-- Problem set --
**A)** Set down everything in the thread on shelling out from Node.js, from "OK, I really, REALLY" down to "without even blinking.".
**B)** Answer these questions from the thread on shelling out from Node.js.
(i) How many requests per second did the version using spawn handle, and how many did the version without it handle?
(ii) Which system call is named as the way the shelled-out work can be efficiently checked?
(iii) In which language does the thread say shelling out avoids the GIL?

OK, I really, REALLY need to expunge my brain of my bias that says “shelling out to another process is expensive, don’t do that” (which I picked up back in the cgi-bin days). I was not expecting the version of this that changes the Node.js app from running the QR code in JavaScript to using spawn('./qr-cli', ["text here"]) to run TWICE as fast as the non-spawning version, 2572 req/sec compared to 1464 req/sec without that spawn.
Apparently a modern computer can span 2500 processes a second without even blinking.
I think it just speaks more to how slow the nodejs code is that a pure function is slower than multiple system calls + that same pure function in another language.
This sounds like a textbook case of the single-threaded nature of JS being a hindrance. In this case shelling out moves the work the JS engine does to something that can be efficiently poll(2)-ed and therefore allow the event loop to continue processing other workloads concurrently. JS is just really not great for computationally intense workloads, nor does it bill itself as such.
Oh that’s interesting - so maybe part of what’s happening here is that using spawn() on a multi-core system is a quick way to get more of those cores involved.
Writing performant node code means racing to get out of the way of the event loop so it can keep working on small async tasks as much as possible - it’s a lot like avoiding the GIL in python, where shelling out instead of doing a long GIL-holding task can often be a win.
It’s not really that, it’s probably more that overhead of spawning a more efficient program and sending the data over IPC is faster than doing the same computation in JS. They’re using multiple interpreter instances to parallelize the workload across all cores, in theory you can max out all cores executing JS code.

-- Stored data --

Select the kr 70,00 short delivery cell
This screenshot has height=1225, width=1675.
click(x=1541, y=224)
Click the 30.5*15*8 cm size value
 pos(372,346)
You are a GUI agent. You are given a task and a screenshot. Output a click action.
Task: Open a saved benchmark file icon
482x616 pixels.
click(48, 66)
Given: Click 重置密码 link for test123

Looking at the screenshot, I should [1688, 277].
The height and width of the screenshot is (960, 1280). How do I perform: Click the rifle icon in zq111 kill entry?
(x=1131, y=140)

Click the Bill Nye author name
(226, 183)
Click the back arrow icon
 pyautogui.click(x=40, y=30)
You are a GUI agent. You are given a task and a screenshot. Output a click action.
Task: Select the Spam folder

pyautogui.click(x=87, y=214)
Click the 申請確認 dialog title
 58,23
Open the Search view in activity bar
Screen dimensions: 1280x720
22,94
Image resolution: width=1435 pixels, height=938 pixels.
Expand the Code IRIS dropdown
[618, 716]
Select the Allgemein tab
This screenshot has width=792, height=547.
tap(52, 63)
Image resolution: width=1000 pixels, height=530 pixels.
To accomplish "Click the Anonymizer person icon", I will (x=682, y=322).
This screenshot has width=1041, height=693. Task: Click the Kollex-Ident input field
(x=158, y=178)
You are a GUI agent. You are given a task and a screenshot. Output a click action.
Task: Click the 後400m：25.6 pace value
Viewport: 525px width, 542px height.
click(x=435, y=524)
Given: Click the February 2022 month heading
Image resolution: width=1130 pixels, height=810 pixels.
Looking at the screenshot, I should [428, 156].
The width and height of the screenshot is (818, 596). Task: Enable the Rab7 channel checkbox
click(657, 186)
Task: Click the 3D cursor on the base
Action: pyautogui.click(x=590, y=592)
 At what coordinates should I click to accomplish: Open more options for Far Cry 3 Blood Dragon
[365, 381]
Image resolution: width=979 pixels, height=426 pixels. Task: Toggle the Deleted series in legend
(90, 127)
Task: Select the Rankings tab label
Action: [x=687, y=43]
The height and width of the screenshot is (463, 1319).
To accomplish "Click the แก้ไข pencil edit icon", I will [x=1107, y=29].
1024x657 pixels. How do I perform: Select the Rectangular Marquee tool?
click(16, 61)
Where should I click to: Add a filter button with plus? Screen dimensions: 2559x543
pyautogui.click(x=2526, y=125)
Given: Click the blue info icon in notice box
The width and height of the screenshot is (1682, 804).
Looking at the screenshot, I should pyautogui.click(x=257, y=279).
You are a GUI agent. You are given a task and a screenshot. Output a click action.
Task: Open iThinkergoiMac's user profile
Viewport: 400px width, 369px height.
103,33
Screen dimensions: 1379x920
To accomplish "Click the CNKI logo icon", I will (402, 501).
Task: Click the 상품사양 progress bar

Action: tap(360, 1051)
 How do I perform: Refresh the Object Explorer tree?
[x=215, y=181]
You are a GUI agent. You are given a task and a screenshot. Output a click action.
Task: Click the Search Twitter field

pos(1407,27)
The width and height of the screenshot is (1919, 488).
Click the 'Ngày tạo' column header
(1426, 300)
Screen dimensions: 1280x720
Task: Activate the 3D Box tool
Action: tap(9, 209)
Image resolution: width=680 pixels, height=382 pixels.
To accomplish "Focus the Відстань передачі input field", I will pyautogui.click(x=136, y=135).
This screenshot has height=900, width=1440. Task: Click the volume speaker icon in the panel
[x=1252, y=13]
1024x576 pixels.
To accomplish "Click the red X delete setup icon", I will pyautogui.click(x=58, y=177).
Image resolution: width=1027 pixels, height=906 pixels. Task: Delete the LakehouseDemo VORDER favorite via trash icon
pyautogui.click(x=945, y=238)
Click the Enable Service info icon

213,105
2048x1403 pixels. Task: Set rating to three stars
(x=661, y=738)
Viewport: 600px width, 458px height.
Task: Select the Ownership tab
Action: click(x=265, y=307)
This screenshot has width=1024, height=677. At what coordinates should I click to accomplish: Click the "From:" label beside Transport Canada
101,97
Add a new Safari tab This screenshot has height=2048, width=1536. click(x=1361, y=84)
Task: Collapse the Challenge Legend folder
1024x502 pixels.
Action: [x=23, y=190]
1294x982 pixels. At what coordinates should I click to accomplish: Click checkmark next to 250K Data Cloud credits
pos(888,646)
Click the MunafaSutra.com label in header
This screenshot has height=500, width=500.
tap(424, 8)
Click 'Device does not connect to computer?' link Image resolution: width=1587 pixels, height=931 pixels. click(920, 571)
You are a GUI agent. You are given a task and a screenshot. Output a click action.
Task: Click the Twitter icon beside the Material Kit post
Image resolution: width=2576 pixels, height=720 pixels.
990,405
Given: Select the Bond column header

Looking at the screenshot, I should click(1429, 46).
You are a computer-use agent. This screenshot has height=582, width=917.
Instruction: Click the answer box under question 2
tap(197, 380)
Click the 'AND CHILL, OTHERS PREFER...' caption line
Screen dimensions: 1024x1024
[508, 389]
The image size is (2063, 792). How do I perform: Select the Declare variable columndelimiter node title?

-- Responses in order --
**A)**
OK, I really, REALLY need to expunge my brain of my bias that says “shelling out to another process is expensive, don’t do that” (which I picked up back in the cgi-bin days). I was not expecting the version of this that changes the Node.js app from running the QR code in JavaScript to using spawn('./qr-cli', ["text here"]) to run TWICE as fast as the non-spawning version, 2572 req/sec compared to 1464 req/sec without that spawn.
Apparently a modern computer can span 2500 processes a second without even blinking.

**B)**
(i) 2572 req/sec with spawn, and 1464 req/sec without it.
(ii) poll(2).
(iii) Python.